PART TWO: NEW PROGRAMS
I am excited to have the opportunity to share some of the new programs we have put in place for this upcoming school year.
The Cape Cod Classroom
The Laurel School and Camp is located in one of the most interesting and beautiful areas in the world. Extending beyond our three-acre campus is a wonderland for learning that can support our academic and arts curriculum. In addition to nature’s offerings there are an abundance of museum’s including: The Cape Cod Museum of Natural History, Cape Cod Natural Seashore, Cape Cod Children’s Museum, John F. Kennedy Museum, Cape Cod Museum of Art and The Mashpee Wampanoag Museum to name a few. Laurel students can study local history through local poets and artists. The key is to begin to think of Cape Cod as our Classroom. We have embedded the school schedule with opportunities for elementary students (k-5) to explore beyond our campus on a weekly basis. The following is an excerpt from a proposal by a current parent who is collaborating with Laurel on our Cape Cod Classroom curriculum:
Coastal Dynamics, Storms, Sea Level Rise and Climate Change
We seek to develop a curriculum that will enhance the breadth and depth of understanding of how the coast, in general, and Cape Cod, in particular, was and is shaped by natural and anthropogenic phenomena. The open ocean coastal beach is one of the most dynamic environments on the planet. One cubic meter of ocean water, the size of a conventional oven, weighs one metric ton. On average an ocean wave hits a beach on the North Atlantic Ocean every 6 seconds. These two facts illustrate how much energy is at work along our beaches. Fifth graders at the Laurel School could collect a beach profile at a local beach 2-3 times throughout the year. Once in September when the beach is at its widest, again in early March when the beach is typically at its narrowest and again in Late May.

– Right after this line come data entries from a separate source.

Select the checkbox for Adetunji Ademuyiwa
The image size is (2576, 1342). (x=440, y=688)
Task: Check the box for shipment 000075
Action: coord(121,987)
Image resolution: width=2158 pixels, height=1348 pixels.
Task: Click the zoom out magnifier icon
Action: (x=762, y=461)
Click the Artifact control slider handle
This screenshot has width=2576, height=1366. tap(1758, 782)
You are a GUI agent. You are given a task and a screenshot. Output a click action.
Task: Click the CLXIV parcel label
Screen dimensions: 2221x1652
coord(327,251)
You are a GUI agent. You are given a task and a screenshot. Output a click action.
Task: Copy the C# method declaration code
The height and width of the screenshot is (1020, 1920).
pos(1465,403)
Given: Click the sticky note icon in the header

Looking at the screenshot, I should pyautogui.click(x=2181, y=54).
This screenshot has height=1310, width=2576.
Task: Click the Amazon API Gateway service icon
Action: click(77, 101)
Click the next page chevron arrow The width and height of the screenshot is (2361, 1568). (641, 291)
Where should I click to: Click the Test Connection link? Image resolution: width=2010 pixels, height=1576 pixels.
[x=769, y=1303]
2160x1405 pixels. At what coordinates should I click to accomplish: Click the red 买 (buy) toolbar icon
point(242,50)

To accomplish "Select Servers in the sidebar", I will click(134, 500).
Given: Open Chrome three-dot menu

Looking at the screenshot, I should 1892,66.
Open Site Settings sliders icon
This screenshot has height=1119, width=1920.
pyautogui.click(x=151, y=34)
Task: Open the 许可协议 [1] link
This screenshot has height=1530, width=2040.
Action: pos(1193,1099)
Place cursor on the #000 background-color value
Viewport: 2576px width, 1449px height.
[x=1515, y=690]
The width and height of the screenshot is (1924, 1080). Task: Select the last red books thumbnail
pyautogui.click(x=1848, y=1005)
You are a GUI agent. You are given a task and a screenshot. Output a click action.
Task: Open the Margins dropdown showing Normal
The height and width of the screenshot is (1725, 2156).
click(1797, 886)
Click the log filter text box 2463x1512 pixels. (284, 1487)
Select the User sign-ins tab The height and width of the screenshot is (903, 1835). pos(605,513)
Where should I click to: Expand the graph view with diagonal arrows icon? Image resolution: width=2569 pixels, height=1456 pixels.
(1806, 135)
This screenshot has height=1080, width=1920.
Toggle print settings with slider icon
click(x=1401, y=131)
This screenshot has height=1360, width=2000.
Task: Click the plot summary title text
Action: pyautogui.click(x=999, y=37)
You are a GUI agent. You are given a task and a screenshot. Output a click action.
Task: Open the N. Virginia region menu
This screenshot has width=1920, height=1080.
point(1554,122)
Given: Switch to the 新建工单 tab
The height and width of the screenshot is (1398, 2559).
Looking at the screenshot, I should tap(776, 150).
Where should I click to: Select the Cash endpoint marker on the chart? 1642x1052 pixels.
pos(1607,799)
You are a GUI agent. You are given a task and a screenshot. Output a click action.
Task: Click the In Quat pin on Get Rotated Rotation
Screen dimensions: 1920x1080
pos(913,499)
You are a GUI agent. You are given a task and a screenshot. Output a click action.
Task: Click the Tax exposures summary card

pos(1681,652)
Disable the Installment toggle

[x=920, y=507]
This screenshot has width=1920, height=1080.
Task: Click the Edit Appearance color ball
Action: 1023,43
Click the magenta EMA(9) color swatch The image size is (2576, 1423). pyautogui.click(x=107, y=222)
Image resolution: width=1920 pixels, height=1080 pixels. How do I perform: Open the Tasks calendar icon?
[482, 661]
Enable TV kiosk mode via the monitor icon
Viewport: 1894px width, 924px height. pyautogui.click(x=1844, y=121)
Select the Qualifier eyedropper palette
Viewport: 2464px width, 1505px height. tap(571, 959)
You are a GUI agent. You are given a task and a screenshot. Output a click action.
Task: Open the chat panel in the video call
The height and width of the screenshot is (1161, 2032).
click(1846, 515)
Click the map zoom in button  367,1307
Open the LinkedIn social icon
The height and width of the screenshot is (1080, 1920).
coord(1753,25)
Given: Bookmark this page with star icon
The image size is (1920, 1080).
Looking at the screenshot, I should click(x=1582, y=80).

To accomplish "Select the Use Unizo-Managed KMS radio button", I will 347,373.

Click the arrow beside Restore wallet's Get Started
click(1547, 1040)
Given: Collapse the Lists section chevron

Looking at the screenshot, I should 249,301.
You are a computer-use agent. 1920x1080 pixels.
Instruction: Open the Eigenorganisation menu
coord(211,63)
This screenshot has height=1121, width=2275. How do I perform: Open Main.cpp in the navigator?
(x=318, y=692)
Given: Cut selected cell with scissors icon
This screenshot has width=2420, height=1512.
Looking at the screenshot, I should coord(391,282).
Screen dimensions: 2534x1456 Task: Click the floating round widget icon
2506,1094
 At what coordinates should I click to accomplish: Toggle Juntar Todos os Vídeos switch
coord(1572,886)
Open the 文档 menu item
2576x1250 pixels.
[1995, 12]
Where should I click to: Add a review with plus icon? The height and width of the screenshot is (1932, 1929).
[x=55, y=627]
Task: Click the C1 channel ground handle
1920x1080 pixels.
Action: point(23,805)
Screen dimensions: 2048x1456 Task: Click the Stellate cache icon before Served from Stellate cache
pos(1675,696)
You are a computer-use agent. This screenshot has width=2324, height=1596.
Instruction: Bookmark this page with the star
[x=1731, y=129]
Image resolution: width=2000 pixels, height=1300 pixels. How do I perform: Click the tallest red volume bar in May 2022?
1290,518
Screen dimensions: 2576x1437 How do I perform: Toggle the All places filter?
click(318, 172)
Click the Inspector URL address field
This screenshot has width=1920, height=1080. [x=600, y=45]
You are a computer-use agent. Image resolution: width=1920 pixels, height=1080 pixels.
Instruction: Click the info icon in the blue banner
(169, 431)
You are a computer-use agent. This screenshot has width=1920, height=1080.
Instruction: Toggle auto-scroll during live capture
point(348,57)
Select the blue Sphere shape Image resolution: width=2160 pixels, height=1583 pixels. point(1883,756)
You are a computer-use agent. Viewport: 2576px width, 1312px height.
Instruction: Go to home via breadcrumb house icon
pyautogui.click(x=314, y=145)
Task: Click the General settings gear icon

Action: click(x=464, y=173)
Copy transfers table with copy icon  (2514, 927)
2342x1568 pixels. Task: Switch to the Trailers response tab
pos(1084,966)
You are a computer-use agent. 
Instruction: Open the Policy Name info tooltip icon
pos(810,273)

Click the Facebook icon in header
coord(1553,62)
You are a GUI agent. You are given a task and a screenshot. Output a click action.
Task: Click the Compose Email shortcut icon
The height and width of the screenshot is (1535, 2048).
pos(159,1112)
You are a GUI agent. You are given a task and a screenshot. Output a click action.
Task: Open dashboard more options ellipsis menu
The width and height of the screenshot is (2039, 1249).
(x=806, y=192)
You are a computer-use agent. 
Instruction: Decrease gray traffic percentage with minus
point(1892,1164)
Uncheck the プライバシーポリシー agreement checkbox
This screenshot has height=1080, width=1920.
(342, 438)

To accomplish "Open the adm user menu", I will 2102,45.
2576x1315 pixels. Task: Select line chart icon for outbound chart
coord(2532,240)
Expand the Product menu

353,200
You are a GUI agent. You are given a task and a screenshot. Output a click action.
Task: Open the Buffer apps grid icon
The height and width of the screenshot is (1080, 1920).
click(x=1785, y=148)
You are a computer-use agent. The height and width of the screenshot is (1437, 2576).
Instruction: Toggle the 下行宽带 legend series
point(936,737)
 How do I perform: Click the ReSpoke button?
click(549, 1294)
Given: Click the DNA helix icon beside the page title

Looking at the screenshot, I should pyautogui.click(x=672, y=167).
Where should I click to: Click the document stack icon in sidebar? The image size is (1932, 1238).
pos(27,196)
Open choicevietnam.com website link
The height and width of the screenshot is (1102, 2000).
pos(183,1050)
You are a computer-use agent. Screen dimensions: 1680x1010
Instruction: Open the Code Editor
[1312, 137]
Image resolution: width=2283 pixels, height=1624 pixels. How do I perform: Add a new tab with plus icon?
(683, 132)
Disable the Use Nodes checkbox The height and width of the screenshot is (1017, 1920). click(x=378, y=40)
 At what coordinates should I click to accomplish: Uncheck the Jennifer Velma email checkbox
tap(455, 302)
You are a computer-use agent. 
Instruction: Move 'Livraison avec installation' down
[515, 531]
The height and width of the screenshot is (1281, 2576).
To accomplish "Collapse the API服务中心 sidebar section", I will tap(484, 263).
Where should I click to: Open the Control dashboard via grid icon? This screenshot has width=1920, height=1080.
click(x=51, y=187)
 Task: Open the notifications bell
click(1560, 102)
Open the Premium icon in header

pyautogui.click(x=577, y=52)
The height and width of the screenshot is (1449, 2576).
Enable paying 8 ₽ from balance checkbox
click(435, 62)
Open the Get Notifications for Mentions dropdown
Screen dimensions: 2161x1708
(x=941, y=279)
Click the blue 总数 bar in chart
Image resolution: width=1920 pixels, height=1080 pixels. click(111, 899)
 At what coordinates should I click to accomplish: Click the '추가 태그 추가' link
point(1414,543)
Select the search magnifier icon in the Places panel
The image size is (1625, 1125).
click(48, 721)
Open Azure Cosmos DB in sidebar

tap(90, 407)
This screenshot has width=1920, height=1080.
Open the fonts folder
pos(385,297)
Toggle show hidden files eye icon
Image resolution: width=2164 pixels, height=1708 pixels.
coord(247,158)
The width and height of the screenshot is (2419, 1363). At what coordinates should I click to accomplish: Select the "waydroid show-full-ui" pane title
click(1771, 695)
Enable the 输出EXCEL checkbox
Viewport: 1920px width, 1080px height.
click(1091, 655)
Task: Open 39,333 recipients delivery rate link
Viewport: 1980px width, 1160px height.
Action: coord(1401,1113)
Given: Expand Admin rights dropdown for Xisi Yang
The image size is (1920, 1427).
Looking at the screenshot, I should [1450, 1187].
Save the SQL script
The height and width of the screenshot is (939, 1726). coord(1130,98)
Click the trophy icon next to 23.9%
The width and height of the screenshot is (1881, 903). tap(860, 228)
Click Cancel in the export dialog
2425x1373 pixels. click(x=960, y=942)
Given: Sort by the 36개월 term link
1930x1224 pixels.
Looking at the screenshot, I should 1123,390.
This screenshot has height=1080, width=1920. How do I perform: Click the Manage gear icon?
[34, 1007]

Collecting beach profiles can be done with very little ‘gear’ and can be collected by the students themselves with the guidance of myself and/or a teacher. The data collection can be done in about an hour or two depending on the beach. Students will be responsible for taking field notes, recording data, and entering those data into a spreadsheet and plotting the beach profiles. They will see the beach in the field, then enter in the data and see if it corresponds to what they thought it would look like. These profiles will be monitored throughout the year. Often storms are thought of as destructive forces, but storms have many beneficial aspects. Hurricanes help regulate global heat balance, provide much needed rain to many areas of the world and help cycle nutrients from deep ocean waters to the surface. During the month of September,
peak hurricane season, children could watch the National Hurricane Center’s website and track storms. Make predictions on where they might go, how strong they will get and when and where they may die out. Children are naturally interested in storms. Using this curiosity field trips could be scheduled to ‘washover fans’ these are sand sheets deposited by storms that provide habitat to piping plovers, help low-lying coastal areas keep pace with sea level rise and provide other ecosystem services.
Sea level rise is ongoing and many areas on Cape Cod are vulnerable. At current predicted rates students at the Laurel school could see a 3-5 ft. rise in sea level in their lifetime. Myriad programs and activities could be developed and centered around sea level rise in particular and climate change in general. Cape Cod is the perfect setting for students to learn about all types of coastal phenomena.
Outdoor Experiences Help Girls Develop 21st Century Leadership Skills - Children & Nature Network (C&NN)
The Laurel Website
I would invite you to envision the Laurel Website as Virtual School that connects our community to the best teaching and learning around the globe. The Laurel Website will be one of the most comprehensive teaching mediums that we have as an educational organization. In addition to important information about our school, we will create Class Blogs where teachers and students create their own virtual classrooms. Parents will be able to keep up with what their child is doing on a daily basis. Dr. Jeff’s Blog will connect the Laurel Community to best practices and research in 21st Century education and innovation. Students will conduct video interviews about what they are learning. Students and families will be connected to educational opportunities like the Flat Classroom and Kahn Academy. Students will be able to complete assignments when they have to be away from school. New families looking at Laurel will enjoy not only a thorough understanding of our school but will be introduced to one of the best educational experiences in the field of education and child development.
With the addition of a new Enrichment Director we will be emphasizing the importance of sports including conventional sports such as soccer and basketball as well as life sports such as golf, hiking, and skiing. We will use the Cape Cod Classroom Van to connect with community resources and get the children out of school and onto the Cape. As the year progresses, I would love to introduce the idea of sports as a vehicle for lifelong learning and service.
We have a new Spanish teacher, Ms. Maritza (Mary) Molina, who will be teaching two days a week and running an afternoon enrichment program focusing on Latin American dance and culture.
Our new Art teacher, Anastasia Pacella will be working with preschool and elementary students weekly and collaborating with teachers for the Art & Literature Faire and the DADA Arts Show.
This year’s students in preschool through grade 5 will enjoy many enrichment classes during the school day. All students will participate in Spanish, Science, Art, Life Sports, and Music. Elementary students will also have Computer and Drama.